Start Material for this task

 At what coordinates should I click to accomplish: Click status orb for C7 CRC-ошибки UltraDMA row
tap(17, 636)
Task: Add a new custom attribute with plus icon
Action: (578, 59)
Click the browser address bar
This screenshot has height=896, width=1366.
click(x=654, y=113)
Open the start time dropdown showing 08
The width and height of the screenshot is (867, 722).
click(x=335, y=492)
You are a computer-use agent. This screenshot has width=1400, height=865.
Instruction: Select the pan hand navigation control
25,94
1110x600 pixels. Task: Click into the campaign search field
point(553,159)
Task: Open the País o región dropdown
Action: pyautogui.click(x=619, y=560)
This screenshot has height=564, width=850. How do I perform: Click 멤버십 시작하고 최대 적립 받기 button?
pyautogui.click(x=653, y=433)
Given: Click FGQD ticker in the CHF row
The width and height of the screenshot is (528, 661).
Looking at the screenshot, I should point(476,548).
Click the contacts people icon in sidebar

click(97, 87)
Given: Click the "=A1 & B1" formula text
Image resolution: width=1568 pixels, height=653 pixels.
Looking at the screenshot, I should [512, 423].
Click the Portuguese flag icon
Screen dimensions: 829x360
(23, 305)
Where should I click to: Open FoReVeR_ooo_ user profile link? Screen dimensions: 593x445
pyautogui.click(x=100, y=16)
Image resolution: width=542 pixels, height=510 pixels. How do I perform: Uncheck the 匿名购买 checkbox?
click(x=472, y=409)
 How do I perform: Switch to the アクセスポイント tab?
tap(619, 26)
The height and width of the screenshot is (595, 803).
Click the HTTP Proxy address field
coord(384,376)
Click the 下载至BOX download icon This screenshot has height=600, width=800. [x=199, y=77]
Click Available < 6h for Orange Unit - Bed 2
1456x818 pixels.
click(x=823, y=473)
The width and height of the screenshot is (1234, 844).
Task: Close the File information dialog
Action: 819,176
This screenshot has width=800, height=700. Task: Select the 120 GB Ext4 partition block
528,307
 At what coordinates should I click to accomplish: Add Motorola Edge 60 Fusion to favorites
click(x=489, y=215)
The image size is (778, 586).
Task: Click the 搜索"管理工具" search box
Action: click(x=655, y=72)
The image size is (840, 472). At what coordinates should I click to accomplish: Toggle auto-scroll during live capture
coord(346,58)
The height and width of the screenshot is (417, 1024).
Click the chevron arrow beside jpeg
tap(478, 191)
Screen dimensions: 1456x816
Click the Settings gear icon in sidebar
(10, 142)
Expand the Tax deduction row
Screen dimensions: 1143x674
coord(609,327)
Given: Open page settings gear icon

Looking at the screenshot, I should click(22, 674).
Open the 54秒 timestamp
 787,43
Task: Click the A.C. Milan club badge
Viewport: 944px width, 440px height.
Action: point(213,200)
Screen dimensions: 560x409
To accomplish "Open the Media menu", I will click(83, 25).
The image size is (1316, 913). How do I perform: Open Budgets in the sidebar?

End Material for this task

* _The problem_: Could you write out all of the lines above word for word, keeping their order and changing nothing?

* _Output of the task_:
 At what coordinates should I click to accomplish: Click status orb for C7 CRC-ошибки UltraDMA row
tap(17, 636)
Task: Add a new custom attribute with plus icon
Action: (578, 59)
Click the browser address bar
This screenshot has height=896, width=1366.
click(x=654, y=113)
Open the start time dropdown showing 08
The width and height of the screenshot is (867, 722).
click(x=335, y=492)
You are a computer-use agent. This screenshot has width=1400, height=865.
Instruction: Select the pan hand navigation control
25,94
1110x600 pixels. Task: Click into the campaign search field
point(553,159)
Task: Open the País o región dropdown
Action: pyautogui.click(x=619, y=560)
This screenshot has height=564, width=850. How do I perform: Click 멤버십 시작하고 최대 적립 받기 button?
pyautogui.click(x=653, y=433)
Given: Click FGQD ticker in the CHF row
The width and height of the screenshot is (528, 661).
Looking at the screenshot, I should point(476,548).
Click the contacts people icon in sidebar

click(97, 87)
Given: Click the "=A1 & B1" formula text
Image resolution: width=1568 pixels, height=653 pixels.
Looking at the screenshot, I should [512, 423].
Click the Portuguese flag icon
Screen dimensions: 829x360
(23, 305)
Where should I click to: Open FoReVeR_ooo_ user profile link? Screen dimensions: 593x445
pyautogui.click(x=100, y=16)
Image resolution: width=542 pixels, height=510 pixels. How do I perform: Uncheck the 匿名购买 checkbox?
click(x=472, y=409)
 How do I perform: Switch to the アクセスポイント tab?
tap(619, 26)
The height and width of the screenshot is (595, 803).
Click the HTTP Proxy address field
coord(384,376)
Click the 下载至BOX download icon This screenshot has height=600, width=800. [x=199, y=77]
Click Available < 6h for Orange Unit - Bed 2
1456x818 pixels.
click(x=823, y=473)
The width and height of the screenshot is (1234, 844).
Task: Close the File information dialog
Action: 819,176
This screenshot has width=800, height=700. Task: Select the 120 GB Ext4 partition block
528,307
 At what coordinates should I click to accomplish: Add Motorola Edge 60 Fusion to favorites
click(x=489, y=215)
The image size is (778, 586).
Task: Click the 搜索"管理工具" search box
Action: click(x=655, y=72)
The image size is (840, 472). At what coordinates should I click to accomplish: Toggle auto-scroll during live capture
coord(346,58)
The height and width of the screenshot is (417, 1024).
Click the chevron arrow beside jpeg
tap(478, 191)
Screen dimensions: 1456x816
Click the Settings gear icon in sidebar
(10, 142)
Expand the Tax deduction row
Screen dimensions: 1143x674
coord(609,327)
Given: Open page settings gear icon

Looking at the screenshot, I should click(22, 674).
Open the 54秒 timestamp
 787,43
Task: Click the A.C. Milan club badge
Viewport: 944px width, 440px height.
Action: point(213,200)
Screen dimensions: 560x409
To accomplish "Open the Media menu", I will click(83, 25).
The image size is (1316, 913). How do I perform: Open Budgets in the sidebar?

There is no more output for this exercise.